**WHAT IS NEEDED**
Reproduce the following records verbatim.

**RECORD SET**
------------------------------------------------------------------------

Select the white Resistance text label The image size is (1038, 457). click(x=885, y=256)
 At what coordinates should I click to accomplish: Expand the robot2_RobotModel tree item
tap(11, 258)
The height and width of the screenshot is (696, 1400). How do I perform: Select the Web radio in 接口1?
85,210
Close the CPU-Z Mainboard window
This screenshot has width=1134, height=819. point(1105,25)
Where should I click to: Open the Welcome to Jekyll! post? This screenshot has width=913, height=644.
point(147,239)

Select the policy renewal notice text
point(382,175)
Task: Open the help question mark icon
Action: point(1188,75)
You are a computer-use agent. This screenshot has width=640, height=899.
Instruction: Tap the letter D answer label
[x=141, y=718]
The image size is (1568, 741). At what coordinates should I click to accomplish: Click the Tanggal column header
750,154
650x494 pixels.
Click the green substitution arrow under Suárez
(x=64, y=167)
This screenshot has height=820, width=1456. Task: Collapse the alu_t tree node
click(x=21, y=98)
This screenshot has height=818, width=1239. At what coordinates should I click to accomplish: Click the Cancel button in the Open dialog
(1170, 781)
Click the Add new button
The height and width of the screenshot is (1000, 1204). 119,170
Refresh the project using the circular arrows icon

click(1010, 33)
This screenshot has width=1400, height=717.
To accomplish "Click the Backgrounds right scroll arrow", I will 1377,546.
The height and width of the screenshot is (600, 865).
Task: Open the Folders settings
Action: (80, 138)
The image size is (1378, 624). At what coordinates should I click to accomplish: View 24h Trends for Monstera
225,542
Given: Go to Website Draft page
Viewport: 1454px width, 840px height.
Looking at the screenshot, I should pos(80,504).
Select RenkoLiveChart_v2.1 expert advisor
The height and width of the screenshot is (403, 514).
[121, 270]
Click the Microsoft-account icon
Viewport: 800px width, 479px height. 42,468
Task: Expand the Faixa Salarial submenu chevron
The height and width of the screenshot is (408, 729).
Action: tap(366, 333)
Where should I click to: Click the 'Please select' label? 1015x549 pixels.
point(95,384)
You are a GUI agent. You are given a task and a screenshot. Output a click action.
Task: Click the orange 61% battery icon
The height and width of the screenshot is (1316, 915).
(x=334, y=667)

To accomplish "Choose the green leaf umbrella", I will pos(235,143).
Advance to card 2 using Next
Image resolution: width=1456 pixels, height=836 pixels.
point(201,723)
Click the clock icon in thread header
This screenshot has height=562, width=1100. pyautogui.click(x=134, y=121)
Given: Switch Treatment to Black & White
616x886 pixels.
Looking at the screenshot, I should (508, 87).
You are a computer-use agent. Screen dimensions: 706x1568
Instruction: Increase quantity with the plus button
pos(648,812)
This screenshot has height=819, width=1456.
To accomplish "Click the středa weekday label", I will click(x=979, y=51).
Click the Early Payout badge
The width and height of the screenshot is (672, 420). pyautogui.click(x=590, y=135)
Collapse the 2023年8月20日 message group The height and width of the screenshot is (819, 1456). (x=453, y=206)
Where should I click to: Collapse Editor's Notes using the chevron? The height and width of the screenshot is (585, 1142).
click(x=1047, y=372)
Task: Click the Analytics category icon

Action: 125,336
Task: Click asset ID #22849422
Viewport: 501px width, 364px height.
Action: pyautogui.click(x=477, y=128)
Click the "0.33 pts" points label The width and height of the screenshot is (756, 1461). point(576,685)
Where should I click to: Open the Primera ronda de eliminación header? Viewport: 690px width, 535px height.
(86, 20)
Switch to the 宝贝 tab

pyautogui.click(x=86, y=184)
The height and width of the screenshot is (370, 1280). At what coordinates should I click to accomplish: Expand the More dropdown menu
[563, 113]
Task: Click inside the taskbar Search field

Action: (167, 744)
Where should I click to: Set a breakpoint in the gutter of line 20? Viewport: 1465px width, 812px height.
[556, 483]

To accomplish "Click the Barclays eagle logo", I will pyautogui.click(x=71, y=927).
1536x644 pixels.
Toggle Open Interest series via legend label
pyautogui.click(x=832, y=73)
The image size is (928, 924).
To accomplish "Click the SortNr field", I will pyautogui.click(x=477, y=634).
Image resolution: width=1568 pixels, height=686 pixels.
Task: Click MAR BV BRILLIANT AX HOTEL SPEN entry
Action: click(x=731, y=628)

------------------------------------------------------------------------

**COMPLETE OUTPUT**
Select the white Resistance text label The image size is (1038, 457). click(x=885, y=256)
 At what coordinates should I click to accomplish: Expand the robot2_RobotModel tree item
tap(11, 258)
The height and width of the screenshot is (696, 1400). How do I perform: Select the Web radio in 接口1?
85,210
Close the CPU-Z Mainboard window
This screenshot has width=1134, height=819. point(1105,25)
Where should I click to: Open the Welcome to Jekyll! post? This screenshot has width=913, height=644.
point(147,239)

Select the policy renewal notice text
point(382,175)
Task: Open the help question mark icon
Action: point(1188,75)
You are a computer-use agent. This screenshot has width=640, height=899.
Instruction: Tap the letter D answer label
[x=141, y=718]
The image size is (1568, 741). At what coordinates should I click to accomplish: Click the Tanggal column header
750,154
650x494 pixels.
Click the green substitution arrow under Suárez
(x=64, y=167)
This screenshot has height=820, width=1456. Task: Collapse the alu_t tree node
click(x=21, y=98)
This screenshot has height=818, width=1239. At what coordinates should I click to accomplish: Click the Cancel button in the Open dialog
(1170, 781)
Click the Add new button
The height and width of the screenshot is (1000, 1204). 119,170
Refresh the project using the circular arrows icon

click(1010, 33)
This screenshot has width=1400, height=717.
To accomplish "Click the Backgrounds right scroll arrow", I will 1377,546.
The height and width of the screenshot is (600, 865).
Task: Open the Folders settings
Action: (80, 138)
The image size is (1378, 624). At what coordinates should I click to accomplish: View 24h Trends for Monstera
225,542
Given: Go to Website Draft page
Viewport: 1454px width, 840px height.
Looking at the screenshot, I should pos(80,504).
Select RenkoLiveChart_v2.1 expert advisor
The height and width of the screenshot is (403, 514).
[121, 270]
Click the Microsoft-account icon
Viewport: 800px width, 479px height. 42,468
Task: Expand the Faixa Salarial submenu chevron
The height and width of the screenshot is (408, 729).
Action: tap(366, 333)
Where should I click to: Click the 'Please select' label? 1015x549 pixels.
point(95,384)
You are a GUI agent. You are given a task and a screenshot. Output a click action.
Task: Click the orange 61% battery icon
The height and width of the screenshot is (1316, 915).
(x=334, y=667)

To accomplish "Choose the green leaf umbrella", I will pos(235,143).
Advance to card 2 using Next
Image resolution: width=1456 pixels, height=836 pixels.
point(201,723)
Click the clock icon in thread header
This screenshot has height=562, width=1100. pyautogui.click(x=134, y=121)
Given: Switch Treatment to Black & White
616x886 pixels.
Looking at the screenshot, I should (508, 87).
You are a computer-use agent. Screen dimensions: 706x1568
Instruction: Increase quantity with the plus button
pos(648,812)
This screenshot has height=819, width=1456.
To accomplish "Click the středa weekday label", I will click(x=979, y=51).
Click the Early Payout badge
The width and height of the screenshot is (672, 420). pyautogui.click(x=590, y=135)
Collapse the 2023年8月20日 message group The height and width of the screenshot is (819, 1456). (x=453, y=206)
Where should I click to: Collapse Editor's Notes using the chevron? The height and width of the screenshot is (585, 1142).
click(x=1047, y=372)
Task: Click the Analytics category icon

Action: 125,336
Task: Click asset ID #22849422
Viewport: 501px width, 364px height.
Action: pyautogui.click(x=477, y=128)
Click the "0.33 pts" points label The width and height of the screenshot is (756, 1461). point(576,685)
Where should I click to: Open the Primera ronda de eliminación header? Viewport: 690px width, 535px height.
(86, 20)
Switch to the 宝贝 tab

pyautogui.click(x=86, y=184)
The height and width of the screenshot is (370, 1280). At what coordinates should I click to accomplish: Expand the More dropdown menu
[563, 113]
Task: Click inside the taskbar Search field

Action: (167, 744)
Where should I click to: Set a breakpoint in the gutter of line 20? Viewport: 1465px width, 812px height.
[556, 483]

To accomplish "Click the Barclays eagle logo", I will pyautogui.click(x=71, y=927).
1536x644 pixels.
Toggle Open Interest series via legend label
pyautogui.click(x=832, y=73)
The image size is (928, 924).
To accomplish "Click the SortNr field", I will pyautogui.click(x=477, y=634).
Image resolution: width=1568 pixels, height=686 pixels.
Task: Click MAR BV BRILLIANT AX HOTEL SPEN entry
Action: click(x=731, y=628)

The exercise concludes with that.